David Taieb edited this page Aug 4, 2015 · 16 revisions

Introduction
As a developer working on Bluemix applications, it is very important that you are able to edit, run and debug your code locally, so that you can be as productive as possible.
This page provides documentation on how to configure the simple data pipe project for local development. It is assumed to the reader is familiar with development of nodejs-based projects and associated tools (npm, node, bower, etc...). Therefore, we'll focus the discussion on the configuration specific to running Simple Data Pipes locally.

Pre-requisites
The first step is to deploy the pipes application on Bluemix. Please follow the tutorial here Simple Data Pipe Tutorial. The next step is to clone and prep the project on your local environment:

git clone https://github.com/ibm-cds-labs/pipes.git
then install all the node and bower dependencies:
npm install

If all goes well, you are now ready to go to the next step which is to configure your local environment to work with Bluemix.
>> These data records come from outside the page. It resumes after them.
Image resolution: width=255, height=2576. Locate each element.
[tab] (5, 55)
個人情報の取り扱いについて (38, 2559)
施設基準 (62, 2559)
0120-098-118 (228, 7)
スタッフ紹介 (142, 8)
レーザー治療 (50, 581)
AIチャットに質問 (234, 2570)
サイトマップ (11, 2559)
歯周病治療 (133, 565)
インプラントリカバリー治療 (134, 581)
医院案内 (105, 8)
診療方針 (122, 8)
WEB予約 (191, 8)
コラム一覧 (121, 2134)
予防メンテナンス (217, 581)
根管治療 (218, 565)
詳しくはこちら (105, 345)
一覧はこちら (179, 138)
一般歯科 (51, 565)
Run the project locally as if it was running on Bluemix
Simple Data Pipes requires to be bound to 3 service instances:

  1. Cloudant NoSQL
  2. DataWorks
  3. DashDB
    The application will bind to the services at runtime and call various apis with the url endpoints registered in the VCAP_SERVICES. The goal is to easily make the VCAP_SERVICES configuration available locally with little to no change to the code so that you can run and debug locally while making api calls to the service instances. There is however another issue with this flow: some service instances like DataWorks use endpoints with private Softlayer IPs which can only be reached when running on Bluemix. To circumvent this problem, the DataWorks nodejs client library can be configured to automatically run a proxy that will automatically read the service definition and proxy the request as appropriate. We'll go into more details in a future blog, but for now I'll show the configuration variable needed to start the proxy on Bluemix and use it in the local environment.

A word about how to set configuration parameters
There are 2 ways to set configuration parameters:

  1. Use environment variables. For example, on linux you can use "export VAR=value" or on Windows "set VAR=value"
  2. Use nconfig json configuration file.